If your contribution gets into the vocabulary page, we will ask you to go fill out [this form](https://forms.gle/kQTCysGDMtXe16AZ8). After which we will send you a sticker, and list your name on the vocabulary page 😇 

**Thank you very much for your help in advance**.

---

# WAIT, I have more questions!

Of course you do!

### How much contribution is enough?

ANY contribution is. Anything you change and ends up on the page, *is* a contribution. We of course would like to see new terms, better definitions, etc, but you can also play the system for stickers.

### So I can make as many tiny contributions as I want and get so many stickers?

To conserve energy, we only promise to send one sticker per contribution, and no more than 4 letters to the same address :) Do whatever you wish to do with this EXTREMELY KEY information :p After 4, we will send our thanks. Virtually.

### Who decides whether a contribution ends up on the page or not?

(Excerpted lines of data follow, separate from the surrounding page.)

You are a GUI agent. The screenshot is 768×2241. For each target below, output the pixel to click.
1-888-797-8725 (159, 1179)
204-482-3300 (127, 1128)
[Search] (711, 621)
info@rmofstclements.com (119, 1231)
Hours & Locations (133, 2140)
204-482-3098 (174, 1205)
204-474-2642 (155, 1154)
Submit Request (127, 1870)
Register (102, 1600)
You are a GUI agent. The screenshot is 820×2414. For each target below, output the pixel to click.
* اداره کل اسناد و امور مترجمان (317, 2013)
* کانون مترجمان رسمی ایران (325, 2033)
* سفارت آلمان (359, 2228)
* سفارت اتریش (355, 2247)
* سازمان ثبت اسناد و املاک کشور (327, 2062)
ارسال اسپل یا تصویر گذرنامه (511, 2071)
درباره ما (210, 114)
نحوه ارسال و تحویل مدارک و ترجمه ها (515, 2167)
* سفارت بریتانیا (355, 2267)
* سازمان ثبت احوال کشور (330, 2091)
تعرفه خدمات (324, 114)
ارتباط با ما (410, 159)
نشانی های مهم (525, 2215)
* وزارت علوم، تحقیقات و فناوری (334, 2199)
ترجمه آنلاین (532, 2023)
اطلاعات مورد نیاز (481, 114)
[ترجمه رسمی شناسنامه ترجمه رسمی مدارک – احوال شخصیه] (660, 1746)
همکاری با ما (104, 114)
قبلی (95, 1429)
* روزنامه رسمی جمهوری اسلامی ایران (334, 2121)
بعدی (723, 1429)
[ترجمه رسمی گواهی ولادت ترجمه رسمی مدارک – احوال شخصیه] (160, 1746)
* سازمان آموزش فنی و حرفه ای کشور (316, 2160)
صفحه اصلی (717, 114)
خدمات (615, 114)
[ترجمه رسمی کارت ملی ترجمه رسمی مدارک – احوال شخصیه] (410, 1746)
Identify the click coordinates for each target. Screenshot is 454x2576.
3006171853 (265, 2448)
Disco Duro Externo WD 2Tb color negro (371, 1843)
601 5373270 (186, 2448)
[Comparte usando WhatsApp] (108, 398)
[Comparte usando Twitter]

Since someone has to take this responsibility on themselves, Meren will do it for now and forever unless someone else wants to do it.
jsevereyn commented 2 years ago

I added some (probably super basic) concepts, which are the ones I get asked the most. Im giving some basic lessons of genomics for geology students (they had very little background in biological sciences).

+### Indel
+
+Stands for insertion - deletion, of some bases in a DNA sequence. Those are considered short polymorphisms and the differ from point mutations, as the latter are substitutions.
+
+### Protein Structure
+
+Is the three-dimensional arrangement, shaping and folding of atoms in an amino acid-chain molecule (at different levels) to form a functional protein, which can be a monomeric and aggregated into homo- or hetero-polymers.
+
+### Shotgun sequencing
+
+Is the sequencing of the whole nucleotide sequences present in given sample, after being randomly fragmented into short pieces and ligated into known fragments during the sequencing library construction. Its called Shotgun from the concept that a large sequence is essentially broken up in to many, many smaller pieces, similar to how a shotgun shell breaks apart when fired.
+
+### Amplicon Sequencing
+
+(AKA: 16S, ITS, metabarcoding, metataxonomic). Is the sequencing of PCR targeted fragments of interest. It is based on the use of specific primers (degenerated in general) of some marker of interest, commonly resolutive for taxonomic classification (as it should have a variable region flanked by conserved ones).
+
+### Sequence Alignment
+
+Is a technique used to identify (at quantifiable levels) regions of similarity between sequences, which could be nucleotidic (DNA, RNA) or aminoacidic (Proteins). This simmilarities may indicate functional, structural and/or evolutionary relationships between those biological sequences. Aligned sequences are commonly represented as rows within a matrix. Sequence alignments can be used to calculate distances c
+
+### Mapping
+
+Read mapping is the process to align the reads on a reference genomes and/or sequences. Mapper tools takes reference as input and a set of reads to align one by one, allowing some degree of mismatches, indels and clipping of some short fragments on one or the two ends of the reads. This technique maps the positions of reads that are easily recognisable and only occur once in the reference.
+
+### COGs
+
+The database of Clusters of Orthologous Groups of proteins (COGs) is an attempt on phylogenetic classification of the proteins encoded in given set of data to help simplify functional categorization using controlled vocabulary. Each COGs includes proteins that are inferred to be orthologs (direct evolutionary counterparts), maximising their usefulness for functional and evolutionary studies. 
+
+### Annotation
+
+Is the process of identifying functional elements along genome sequences, thus giving meaning to it by by the identification of known elements or by comparison with databases through different analysis, comparison, estimation, precision, and other mining techniques deriving the structural and functional information of a protein or gene. This is a essential step as DNA sequencing generates sequence information without its functional role. 
meren commented 2 years ago

Dear @jsevereyn, thank you for these suggestions. Probably because they're coming from teaching material, some of them are partially overlapping with existing terms in the dictionary (i.e., mapping or shotgun sequencing), and others are very much needed, but needs more 'encyclopedia' like descriptions (i.e., indels). So these are not yet quite at a level of copy-paste convenience :)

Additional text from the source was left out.